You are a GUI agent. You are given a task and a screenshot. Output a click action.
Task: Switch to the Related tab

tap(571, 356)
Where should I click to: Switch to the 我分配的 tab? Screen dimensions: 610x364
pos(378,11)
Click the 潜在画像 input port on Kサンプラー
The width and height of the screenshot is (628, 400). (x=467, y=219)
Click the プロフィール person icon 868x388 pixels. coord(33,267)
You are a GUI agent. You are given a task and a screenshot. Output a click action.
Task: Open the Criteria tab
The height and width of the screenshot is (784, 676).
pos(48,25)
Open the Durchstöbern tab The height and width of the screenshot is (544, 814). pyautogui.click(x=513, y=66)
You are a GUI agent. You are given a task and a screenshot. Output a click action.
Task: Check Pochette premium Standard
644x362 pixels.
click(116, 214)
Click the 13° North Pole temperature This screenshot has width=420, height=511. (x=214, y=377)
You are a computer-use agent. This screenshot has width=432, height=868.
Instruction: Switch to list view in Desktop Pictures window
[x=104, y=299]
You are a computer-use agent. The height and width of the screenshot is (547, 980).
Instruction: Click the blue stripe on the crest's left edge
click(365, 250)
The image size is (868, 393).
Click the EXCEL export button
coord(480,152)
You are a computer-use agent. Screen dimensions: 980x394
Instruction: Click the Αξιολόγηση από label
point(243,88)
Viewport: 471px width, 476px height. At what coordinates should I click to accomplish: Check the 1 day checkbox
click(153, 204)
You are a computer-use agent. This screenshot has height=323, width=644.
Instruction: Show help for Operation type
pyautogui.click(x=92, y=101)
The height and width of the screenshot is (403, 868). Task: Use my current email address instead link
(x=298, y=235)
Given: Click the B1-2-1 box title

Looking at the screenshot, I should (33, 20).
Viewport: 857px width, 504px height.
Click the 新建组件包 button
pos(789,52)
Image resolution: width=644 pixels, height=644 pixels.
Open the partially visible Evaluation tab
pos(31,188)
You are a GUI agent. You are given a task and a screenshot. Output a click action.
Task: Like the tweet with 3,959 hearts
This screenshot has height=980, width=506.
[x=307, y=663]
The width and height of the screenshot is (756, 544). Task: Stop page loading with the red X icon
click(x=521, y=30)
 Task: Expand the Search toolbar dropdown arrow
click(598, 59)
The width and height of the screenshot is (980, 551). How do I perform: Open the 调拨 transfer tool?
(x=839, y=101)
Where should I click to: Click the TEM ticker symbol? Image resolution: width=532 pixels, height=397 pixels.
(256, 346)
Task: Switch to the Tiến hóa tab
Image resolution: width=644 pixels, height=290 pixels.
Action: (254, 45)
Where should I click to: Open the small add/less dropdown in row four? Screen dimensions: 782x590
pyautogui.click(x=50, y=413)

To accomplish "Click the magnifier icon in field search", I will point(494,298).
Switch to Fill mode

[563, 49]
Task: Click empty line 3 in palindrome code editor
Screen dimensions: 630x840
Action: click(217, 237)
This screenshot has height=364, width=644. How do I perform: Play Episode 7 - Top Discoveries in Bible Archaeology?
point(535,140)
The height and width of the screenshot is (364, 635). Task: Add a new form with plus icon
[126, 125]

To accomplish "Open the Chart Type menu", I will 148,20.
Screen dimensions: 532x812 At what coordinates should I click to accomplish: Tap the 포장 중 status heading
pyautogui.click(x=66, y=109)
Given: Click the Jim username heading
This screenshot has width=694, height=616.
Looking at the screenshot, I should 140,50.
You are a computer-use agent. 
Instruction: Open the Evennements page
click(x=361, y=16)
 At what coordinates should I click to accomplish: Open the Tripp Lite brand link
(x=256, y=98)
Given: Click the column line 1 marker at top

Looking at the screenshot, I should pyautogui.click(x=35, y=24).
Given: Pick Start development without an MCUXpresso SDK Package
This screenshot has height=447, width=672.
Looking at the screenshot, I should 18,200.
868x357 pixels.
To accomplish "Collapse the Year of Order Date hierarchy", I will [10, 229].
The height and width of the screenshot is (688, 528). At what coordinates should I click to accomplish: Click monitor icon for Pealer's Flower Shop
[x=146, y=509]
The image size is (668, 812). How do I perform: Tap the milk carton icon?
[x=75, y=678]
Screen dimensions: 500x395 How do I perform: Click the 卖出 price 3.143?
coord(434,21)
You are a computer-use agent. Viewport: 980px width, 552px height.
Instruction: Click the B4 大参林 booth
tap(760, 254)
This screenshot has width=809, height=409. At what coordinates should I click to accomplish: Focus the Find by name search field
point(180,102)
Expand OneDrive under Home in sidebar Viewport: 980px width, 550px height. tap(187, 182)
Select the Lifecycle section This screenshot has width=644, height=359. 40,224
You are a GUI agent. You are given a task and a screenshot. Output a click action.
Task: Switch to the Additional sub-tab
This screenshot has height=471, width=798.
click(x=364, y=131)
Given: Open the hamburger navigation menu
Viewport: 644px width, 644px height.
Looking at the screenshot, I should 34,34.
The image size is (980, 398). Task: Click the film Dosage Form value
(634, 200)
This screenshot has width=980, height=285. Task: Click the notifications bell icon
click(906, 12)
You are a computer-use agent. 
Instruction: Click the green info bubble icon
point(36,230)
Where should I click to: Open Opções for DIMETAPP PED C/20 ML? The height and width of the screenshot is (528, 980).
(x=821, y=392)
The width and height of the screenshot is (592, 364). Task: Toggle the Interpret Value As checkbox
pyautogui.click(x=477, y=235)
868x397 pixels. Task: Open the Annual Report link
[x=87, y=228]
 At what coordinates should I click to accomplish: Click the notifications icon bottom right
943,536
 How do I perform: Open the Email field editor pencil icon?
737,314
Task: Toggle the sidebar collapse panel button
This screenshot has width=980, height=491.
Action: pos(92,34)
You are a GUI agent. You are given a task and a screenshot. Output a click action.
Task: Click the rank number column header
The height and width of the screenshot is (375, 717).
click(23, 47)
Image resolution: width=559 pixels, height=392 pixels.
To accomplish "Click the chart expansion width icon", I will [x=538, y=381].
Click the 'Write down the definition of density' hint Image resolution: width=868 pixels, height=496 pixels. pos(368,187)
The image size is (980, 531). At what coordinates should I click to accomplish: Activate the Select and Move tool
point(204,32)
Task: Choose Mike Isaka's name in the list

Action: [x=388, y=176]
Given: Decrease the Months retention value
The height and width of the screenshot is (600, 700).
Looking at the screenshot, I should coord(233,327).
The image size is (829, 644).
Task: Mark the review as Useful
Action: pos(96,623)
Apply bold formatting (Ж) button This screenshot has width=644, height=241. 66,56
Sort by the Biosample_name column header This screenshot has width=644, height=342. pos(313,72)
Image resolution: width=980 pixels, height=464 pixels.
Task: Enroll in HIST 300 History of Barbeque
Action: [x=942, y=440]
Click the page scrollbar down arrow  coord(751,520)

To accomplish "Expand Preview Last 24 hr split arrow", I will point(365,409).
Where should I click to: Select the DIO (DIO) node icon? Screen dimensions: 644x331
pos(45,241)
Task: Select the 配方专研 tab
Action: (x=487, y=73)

• WORK INSTRUCTIONS: Return the data in full, exactly as it appears above.

• EXERCISE RESULT:
You are a GUI agent. You are given a task and a screenshot. Output a click action.
Task: Switch to the Related tab

tap(571, 356)
Where should I click to: Switch to the 我分配的 tab? Screen dimensions: 610x364
pos(378,11)
Click the 潜在画像 input port on Kサンプラー
The width and height of the screenshot is (628, 400). (x=467, y=219)
Click the プロフィール person icon 868x388 pixels. coord(33,267)
You are a GUI agent. You are given a task and a screenshot. Output a click action.
Task: Open the Criteria tab
The height and width of the screenshot is (784, 676).
pos(48,25)
Open the Durchstöbern tab The height and width of the screenshot is (544, 814). pyautogui.click(x=513, y=66)
You are a GUI agent. You are given a task and a screenshot. Output a click action.
Task: Check Pochette premium Standard
644x362 pixels.
click(116, 214)
Click the 13° North Pole temperature This screenshot has width=420, height=511. (x=214, y=377)
You are a computer-use agent. This screenshot has width=432, height=868.
Instruction: Switch to list view in Desktop Pictures window
[x=104, y=299]
You are a computer-use agent. The height and width of the screenshot is (547, 980).
Instruction: Click the blue stripe on the crest's left edge
click(365, 250)
The image size is (868, 393).
Click the EXCEL export button
coord(480,152)
You are a computer-use agent. Screen dimensions: 980x394
Instruction: Click the Αξιολόγηση από label
point(243,88)
Viewport: 471px width, 476px height. At what coordinates should I click to accomplish: Check the 1 day checkbox
click(153, 204)
You are a computer-use agent. This screenshot has height=323, width=644.
Instruction: Show help for Operation type
pyautogui.click(x=92, y=101)
The height and width of the screenshot is (403, 868). Task: Use my current email address instead link
(x=298, y=235)
Given: Click the B1-2-1 box title

Looking at the screenshot, I should (33, 20).
Viewport: 857px width, 504px height.
Click the 新建组件包 button
pos(789,52)
Image resolution: width=644 pixels, height=644 pixels.
Open the partially visible Evaluation tab
pos(31,188)
You are a GUI agent. You are given a task and a screenshot. Output a click action.
Task: Like the tweet with 3,959 hearts
This screenshot has height=980, width=506.
[x=307, y=663]
The width and height of the screenshot is (756, 544). Task: Stop page loading with the red X icon
click(x=521, y=30)
 Task: Expand the Search toolbar dropdown arrow
click(598, 59)
The width and height of the screenshot is (980, 551). How do I perform: Open the 调拨 transfer tool?
(x=839, y=101)
Where should I click to: Click the TEM ticker symbol? Image resolution: width=532 pixels, height=397 pixels.
(256, 346)
Task: Switch to the Tiến hóa tab
Image resolution: width=644 pixels, height=290 pixels.
Action: (254, 45)
Where should I click to: Open the small add/less dropdown in row four? Screen dimensions: 782x590
pyautogui.click(x=50, y=413)

To accomplish "Click the magnifier icon in field search", I will point(494,298).
Switch to Fill mode

[563, 49]
Task: Click empty line 3 in palindrome code editor
Screen dimensions: 630x840
Action: click(217, 237)
This screenshot has height=364, width=644. How do I perform: Play Episode 7 - Top Discoveries in Bible Archaeology?
point(535,140)
The height and width of the screenshot is (364, 635). Task: Add a new form with plus icon
[126, 125]

To accomplish "Open the Chart Type menu", I will 148,20.
Screen dimensions: 532x812 At what coordinates should I click to accomplish: Tap the 포장 중 status heading
pyautogui.click(x=66, y=109)
Given: Click the Jim username heading
This screenshot has width=694, height=616.
Looking at the screenshot, I should 140,50.
You are a computer-use agent. 
Instruction: Open the Evennements page
click(x=361, y=16)
 At what coordinates should I click to accomplish: Open the Tripp Lite brand link
(x=256, y=98)
Given: Click the column line 1 marker at top

Looking at the screenshot, I should pyautogui.click(x=35, y=24).
Given: Pick Start development without an MCUXpresso SDK Package
This screenshot has height=447, width=672.
Looking at the screenshot, I should 18,200.
868x357 pixels.
To accomplish "Collapse the Year of Order Date hierarchy", I will [10, 229].
The height and width of the screenshot is (688, 528). At what coordinates should I click to accomplish: Click monitor icon for Pealer's Flower Shop
[x=146, y=509]
The image size is (668, 812). How do I perform: Tap the milk carton icon?
[x=75, y=678]
Screen dimensions: 500x395 How do I perform: Click the 卖出 price 3.143?
coord(434,21)
You are a computer-use agent. Viewport: 980px width, 552px height.
Instruction: Click the B4 大参林 booth
tap(760, 254)
This screenshot has width=809, height=409. At what coordinates should I click to accomplish: Focus the Find by name search field
point(180,102)
Expand OneDrive under Home in sidebar Viewport: 980px width, 550px height. tap(187, 182)
Select the Lifecycle section This screenshot has width=644, height=359. 40,224
You are a GUI agent. You are given a task and a screenshot. Output a click action.
Task: Switch to the Additional sub-tab
This screenshot has height=471, width=798.
click(x=364, y=131)
Given: Open the hamburger navigation menu
Viewport: 644px width, 644px height.
Looking at the screenshot, I should 34,34.
The image size is (980, 398). Task: Click the film Dosage Form value
(634, 200)
This screenshot has width=980, height=285. Task: Click the notifications bell icon
click(906, 12)
You are a computer-use agent. 
Instruction: Click the green info bubble icon
point(36,230)
Where should I click to: Open Opções for DIMETAPP PED C/20 ML? The height and width of the screenshot is (528, 980).
(x=821, y=392)
The width and height of the screenshot is (592, 364). Task: Toggle the Interpret Value As checkbox
pyautogui.click(x=477, y=235)
868x397 pixels. Task: Open the Annual Report link
[x=87, y=228]
 At what coordinates should I click to accomplish: Click the notifications icon bottom right
943,536
 How do I perform: Open the Email field editor pencil icon?
737,314
Task: Toggle the sidebar collapse panel button
This screenshot has width=980, height=491.
Action: pos(92,34)
You are a GUI agent. You are given a task and a screenshot. Output a click action.
Task: Click the rank number column header
The height and width of the screenshot is (375, 717).
click(23, 47)
Image resolution: width=559 pixels, height=392 pixels.
To accomplish "Click the chart expansion width icon", I will [x=538, y=381].
Click the 'Write down the definition of density' hint Image resolution: width=868 pixels, height=496 pixels. pos(368,187)
The image size is (980, 531). At what coordinates should I click to accomplish: Activate the Select and Move tool
point(204,32)
Task: Choose Mike Isaka's name in the list

Action: [x=388, y=176]
Given: Decrease the Months retention value
The height and width of the screenshot is (600, 700).
Looking at the screenshot, I should coord(233,327).
The image size is (829, 644).
Task: Mark the review as Useful
Action: pos(96,623)
Apply bold formatting (Ж) button This screenshot has width=644, height=241. 66,56
Sort by the Biosample_name column header This screenshot has width=644, height=342. pos(313,72)
Image resolution: width=980 pixels, height=464 pixels.
Task: Enroll in HIST 300 History of Barbeque
Action: [x=942, y=440]
Click the page scrollbar down arrow  coord(751,520)

To accomplish "Expand Preview Last 24 hr split arrow", I will point(365,409).
Where should I click to: Select the DIO (DIO) node icon? Screen dimensions: 644x331
pos(45,241)
Task: Select the 配方专研 tab
Action: (x=487, y=73)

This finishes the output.